Cryptocurrency investment and trading have caused numerous discussions in the world of finance; many say it is a good investment though the same would argue the opposite. Doubts on cryptocurrency investment mostly arose from its volatility. You can’t really predict where it will go; will it cause you a great gain or give you a huge loss.
This article will introduce you to the pros and cons of both stablecoins and Bitcoins. To find out which will be a better investment for you, is it the answer to cryptocurrency volatility– the less volatile stablecoins or is it the original crypto–, the more profitable Bitcoin.
Before deciding which investment is better fitted to your financial status and your financial goals, you should be aware of the advantages and disadvantages of both stablecoins and Bitcoins.
So first, here are the factors which you have to consider before thinking of investing in stablecoins.
The Pros and Cons of Investing in Stablecoins
Experts say stablecoins became a popular investment option for it offers stability, thus the name stablecoins. It offers its investors little to no volatility. Crypto investors who doubt the effectiveness of Bitcoin since it is a highly volatile asset would go for stablecoins.
- Stablecoins are backed by stable assets.
Stablecoins are backed by assets with stable price value like USD and other fiat currency as well as gold; this means that you can have your stablecoins redeemed for its equal value of any of the two, whether USD or gold.
- No constant price fluctuations
Since stablecoins are designed to have little to no price fluctuations, you could expect its price to remain the same even after five years of obtaining it.
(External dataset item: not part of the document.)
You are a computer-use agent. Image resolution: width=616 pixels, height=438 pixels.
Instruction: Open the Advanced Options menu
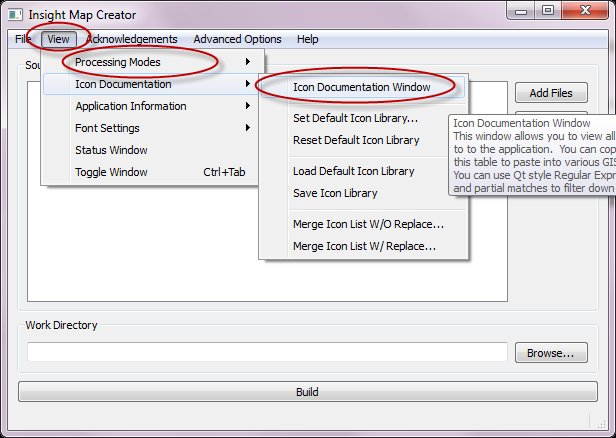238,39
It will protect you from the sudden crashes in the market value of other cryptocurrencies like Bitcoins and altcoins.
However, it could also be taken as a disadvantage as its price will remain the same even after years of you investing in it; thus, it will not give you the profit you could have if you decide to invest in Bitcoins.
- Lesser risk
Stablecoins’ stability is also the factor that gives it its lesser risk in investment market value. Lesser risks offered by stablecoins are also possible because it allows transparency to its investors and is protected by regular auditing. So investors who are afraid of the risks Bitcoins have, which they have expected to encounter from investing in it, will go for stablecoins. Though, the lesser risk would mean lesser profit.
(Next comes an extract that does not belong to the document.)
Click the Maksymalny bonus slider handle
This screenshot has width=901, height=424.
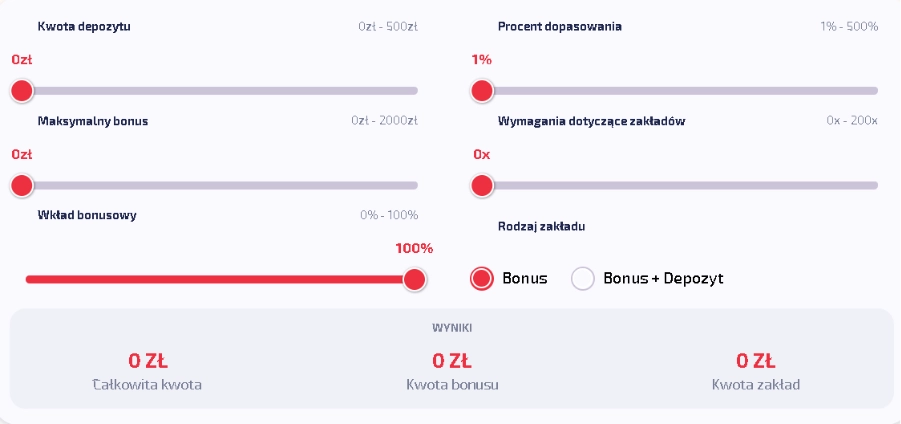point(22,185)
If you want stability and want to avoid high-risk investments, investing in stablecoins is a good option for you.
Because there is also a long list of stablecoins that exists up to date, here is a list of the most popular types of stablecoins:
- Binance USD (BUSD) – launched in 2019, one of the dollar-backed stablecoins. One Binance USD is equal to one dollar.
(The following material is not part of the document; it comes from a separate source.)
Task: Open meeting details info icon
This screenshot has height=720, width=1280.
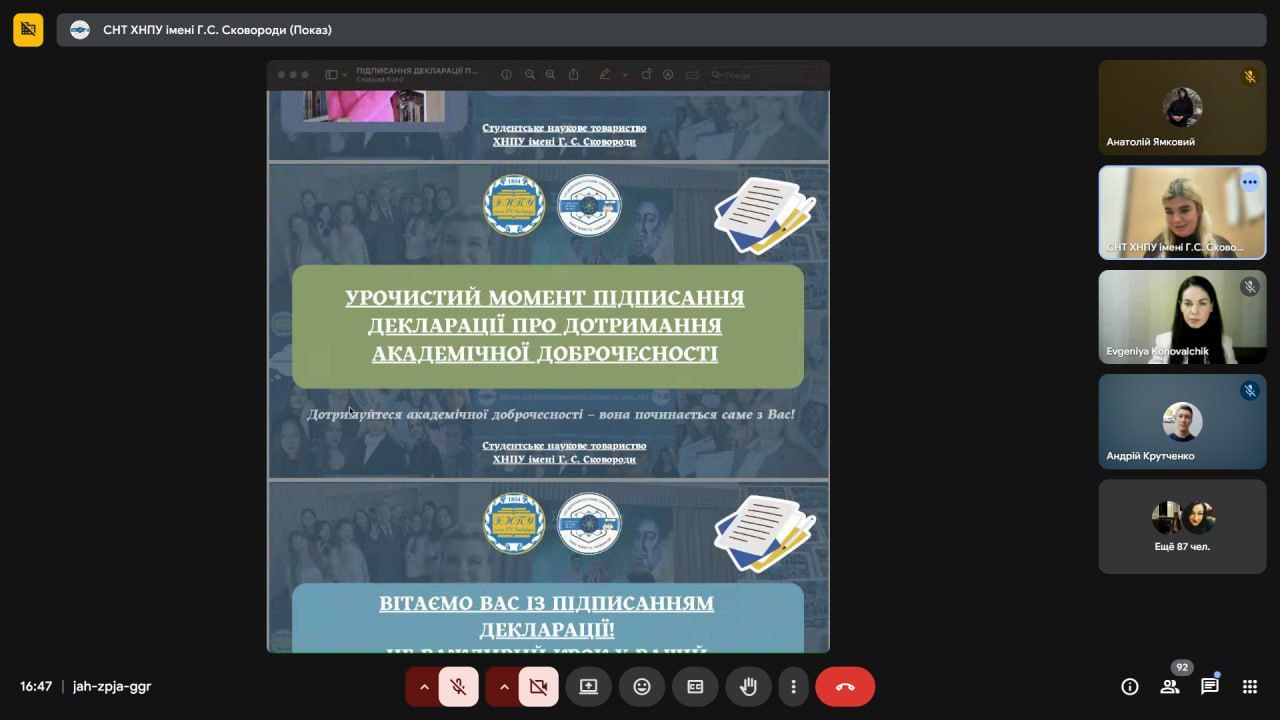Action: 1130,686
- Tether (USDT) – Tether is anchored with US Dollar and is on a 1:1 ratio of USD, same with BUSD.
- Diem (formerly Libra) – Mark Zuckerberg launched this Facebook cryptocurrency which is a blockchain-based payment system that offers lower price money remittance through Facebook applications.
- Digix Gold – is backed by gold; this is launched to make gold divisible, transferable, and redeemable. One Digix is equivalent to the value of one gram of gold.
Now, for you to weigh your choices better, here are the factors you will have to consider when deciding to invest in Bitcoin.
- Higher profit gain
The reason why many investors believe that Bitcoin is a worthy investment is that Bitcoin offers a relatively higher profit gain despite its risks. Head over to the Bitcoin Superstar website for reliable, safe, and beginner-friendly software for trading crypto. When Bitcoin trading is done right, you could go up to double your investment. Though you have to keep in mind that a higher profit means a higher risk, so when investing in Bitcoin, be sure to invest what you can lose. Think of it this way, you want to invest $500 and get the best trade opportunity which might give you the best possible gain, but are you willing to lose $500?
- Level of control
Investing in Bitcoin means you have full control over your asset; you decide which trades will make you the best possible profit gain and where to buy and sell, and when to do it. Whereas stablecoins, which are backed by assets like USD or gold, will always be highly dependent on their price value; thus, you can’t really have control over the gains you will receive from investing in stablecoins.
- New opportunities and potential
Bitcoins still have a lot of potentials to improve, with growing numbers of Bitcoin trading platforms, the invention of new trading bots to assist trading, and the increasing number of investors and traders, as compared to the traditional assets which backed up stablecoins. Bitcoins volatility may mean higher risk, but it also means its unpredictability as well as its potential, which might result in new trade opportunities to make up higher profit gains.
If you want higher investment gain and you can tackle higher risk, go for Bitcoin investment and trading. On the other hand, if you want stability and you can go for long-term lower investment profit, go for stablecoins. Your decision must be based on your financial goals, so keep it in mind when deciding where to invest.